CLASSIFY_PROMPT = "Here is an email. It reports whether the sender saw the Starlink train of satellites."

SYSTEM_MESSAGE1 = {
    "role": "system",
    "content": 'Reply with "fail" if the user failed to see Starlink, reply with "success" if the user successfully saw Starlink. Otherwise reply with "other".',
}
SYSTEM_MESSAGE2 = {
    "role": "system",
    "content": 'Understand the sentiment of the email. Sometimes the sender will describe an unrelated topic or ask an unrelated question.

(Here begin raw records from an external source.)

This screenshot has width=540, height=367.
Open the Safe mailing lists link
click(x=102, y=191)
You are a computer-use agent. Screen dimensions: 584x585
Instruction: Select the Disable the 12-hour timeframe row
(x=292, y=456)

Classify such email as "other". Sometimes the user will say that a previous viewing was amazing, or that they can confirm seeing it or that they saw it (the satellites) or that it was visible or that the timings were spot on or correct or that it works well, classify those as "success". Sometimes they will say did not see or don\'t see or was not visible or that it was a let down or generally a negative experience, classify those as "fail".',
}
SYSTEM_MESSAGE3 = {"role": "system", "content": 'reply only with "fail", "success" or "other"'}


def classify(text):
    message = {"role": "user", "content": f"{CLASSIFY_PROMPT}\n\n{text}"}

    response = requests.post(
        f"{OPENAI_API_HOST}/v1/chat/completions",
        json={"model": MODEL_NAME, "messages": [message, SYSTEM_MESSAGE1, SYSTEM_MESSAGE2, SYSTEM_MESSAGE3]},
    )
    if response.status_code != 200:
        raise RuntimeError(f"Unexpected response from server. Status code: {response.status_code}:", response.text)

    response = response.json()
    response = response["choices"][0]["message"]["content"].lower().strip()

    if response not in LABELS:
        print("---")
        print(f"Unexpected label: {response} for {text}")
        print("---")
        response = "other"

    return response

Next step

Now I'd like to fetch the latest emails for the starlink email address, and then run the classifier, and have it save a draft reply for each email if it is classified as success or fail. I'm okay with running this script on my PC, maybe once every morning.

I tried writing a plugin for Thunderbird, and to be honest I didn't enjoy the experience. The API and developer tooling is quite nice, but Thunderbird is really slow and flaky at raising the 'new email' event handler. And the UI would freeze occasionally. I spent an entire afternoon fighting the system, and didn't even get to link the local LLM to it.

Plus I'd like a simpler UI, which presents a card layout of all the emails that need my attention, and a simple textbox under it showing the proposed reply. If I agree, I can type any additional content and/or press Send. Or I can click a button to pick the correct classification, and do the same. Reducing my effort is important to me.

So I also wrote a simple script that talks to GMail directly (using Google's python library), and got it to fetch my emails. This could be expanded to build such a UI for myself, since I don't need a general-purpose email client (GMail's web interface is enough for me).

In general, I'm surprised that we don't have programmable email clients, or email clients that classify emails for you etc. Like I'd expect GMail to atleast offer this as a feature, with all the talent and compute Google has. Maybe they're working on this?

For now, I'm probably going to park this for a while.